(Collected data entries)
-- Opening Marker --
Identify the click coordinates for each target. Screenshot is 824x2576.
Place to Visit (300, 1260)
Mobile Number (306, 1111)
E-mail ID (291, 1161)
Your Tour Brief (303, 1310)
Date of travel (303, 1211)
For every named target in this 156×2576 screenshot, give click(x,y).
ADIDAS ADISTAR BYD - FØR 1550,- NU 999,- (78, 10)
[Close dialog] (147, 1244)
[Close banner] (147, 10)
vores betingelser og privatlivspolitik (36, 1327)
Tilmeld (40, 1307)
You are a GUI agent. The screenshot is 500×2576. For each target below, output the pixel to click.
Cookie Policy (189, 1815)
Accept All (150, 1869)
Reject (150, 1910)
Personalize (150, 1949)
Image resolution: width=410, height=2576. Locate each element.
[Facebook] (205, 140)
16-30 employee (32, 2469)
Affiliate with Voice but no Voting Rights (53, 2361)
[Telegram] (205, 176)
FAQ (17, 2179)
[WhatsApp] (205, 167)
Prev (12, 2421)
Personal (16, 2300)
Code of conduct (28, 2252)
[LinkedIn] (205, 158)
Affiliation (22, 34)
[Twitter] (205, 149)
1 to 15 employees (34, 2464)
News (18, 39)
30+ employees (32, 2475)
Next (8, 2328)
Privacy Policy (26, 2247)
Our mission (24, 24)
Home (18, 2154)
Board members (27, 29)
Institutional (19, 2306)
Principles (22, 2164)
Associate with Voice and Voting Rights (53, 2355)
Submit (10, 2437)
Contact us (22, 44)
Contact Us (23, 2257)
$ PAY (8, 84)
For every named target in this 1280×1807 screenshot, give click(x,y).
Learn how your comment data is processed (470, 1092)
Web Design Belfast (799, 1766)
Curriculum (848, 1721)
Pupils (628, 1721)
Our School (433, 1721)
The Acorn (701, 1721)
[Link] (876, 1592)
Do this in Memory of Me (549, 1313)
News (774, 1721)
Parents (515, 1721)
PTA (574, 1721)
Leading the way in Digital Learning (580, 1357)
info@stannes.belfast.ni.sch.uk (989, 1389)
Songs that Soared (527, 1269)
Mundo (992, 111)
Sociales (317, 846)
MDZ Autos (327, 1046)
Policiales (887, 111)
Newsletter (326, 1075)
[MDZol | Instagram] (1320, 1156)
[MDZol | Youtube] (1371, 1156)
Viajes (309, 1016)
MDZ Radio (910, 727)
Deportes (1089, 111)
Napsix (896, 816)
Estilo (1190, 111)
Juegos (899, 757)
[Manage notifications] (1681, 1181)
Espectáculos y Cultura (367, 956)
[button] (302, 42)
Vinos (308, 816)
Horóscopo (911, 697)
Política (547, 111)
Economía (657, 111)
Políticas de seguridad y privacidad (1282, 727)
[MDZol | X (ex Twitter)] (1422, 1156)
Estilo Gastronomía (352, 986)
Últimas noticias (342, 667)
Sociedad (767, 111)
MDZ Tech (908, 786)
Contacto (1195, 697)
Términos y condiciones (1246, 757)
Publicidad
-- Closing Marker --
Task statement =>
Repeat the data exactly as it was given above.

Written answer =>
Identify the click coordinates for each target. Screenshot is 824x2576.
Place to Visit (300, 1260)
Mobile Number (306, 1111)
E-mail ID (291, 1161)
Your Tour Brief (303, 1310)
Date of travel (303, 1211)
For every named target in this 156×2576 screenshot, give click(x,y).
ADIDAS ADISTAR BYD - FØR 1550,- NU 999,- (78, 10)
[Close dialog] (147, 1244)
[Close banner] (147, 10)
vores betingelser og privatlivspolitik (36, 1327)
Tilmeld (40, 1307)
You are a GUI agent. The screenshot is 500×2576. For each target below, output the pixel to click.
Cookie Policy (189, 1815)
Accept All (150, 1869)
Reject (150, 1910)
Personalize (150, 1949)
Image resolution: width=410, height=2576. Locate each element.
[Facebook] (205, 140)
16-30 employee (32, 2469)
Affiliate with Voice but no Voting Rights (53, 2361)
[Telegram] (205, 176)
FAQ (17, 2179)
[WhatsApp] (205, 167)
Prev (12, 2421)
Personal (16, 2300)
Code of conduct (28, 2252)
[LinkedIn] (205, 158)
Affiliation (22, 34)
[Twitter] (205, 149)
1 to 15 employees (34, 2464)
News (18, 39)
30+ employees (32, 2475)
Next (8, 2328)
Privacy Policy (26, 2247)
Our mission (24, 24)
Home (18, 2154)
Board members (27, 29)
Institutional (19, 2306)
Principles (22, 2164)
Associate with Voice and Voting Rights (53, 2355)
Submit (10, 2437)
Contact us (22, 44)
Contact Us (23, 2257)
$ PAY (8, 84)
For every named target in this 1280×1807 screenshot, give click(x,y).
Learn how your comment data is processed (470, 1092)
Web Design Belfast (799, 1766)
Curriculum (848, 1721)
Pupils (628, 1721)
Our School (433, 1721)
The Acorn (701, 1721)
[Link] (876, 1592)
Do this in Memory of Me (549, 1313)
News (774, 1721)
Parents (515, 1721)
PTA (574, 1721)
Leading the way in Digital Learning (580, 1357)
info@stannes.belfast.ni.sch.uk (989, 1389)
Songs that Soared (527, 1269)
Mundo (992, 111)
Sociales (317, 846)
MDZ Autos (327, 1046)
Policiales (887, 111)
Newsletter (326, 1075)
[MDZol | Instagram] (1320, 1156)
[MDZol | Youtube] (1371, 1156)
Viajes (309, 1016)
MDZ Radio (910, 727)
Deportes (1089, 111)
Napsix (896, 816)
Estilo (1190, 111)
Juegos (899, 757)
[Manage notifications] (1681, 1181)
Espectáculos y Cultura (367, 956)
[button] (302, 42)
Vinos (308, 816)
Horóscopo (911, 697)
Política (547, 111)
Economía (657, 111)
Políticas de seguridad y privacidad (1282, 727)
[MDZol | X (ex Twitter)] (1422, 1156)
Estilo Gastronomía (352, 986)
Últimas noticias (342, 667)
Sociedad (767, 111)
MDZ Tech (908, 786)
Contacto (1195, 697)
Términos y condiciones (1246, 757)
Publicidad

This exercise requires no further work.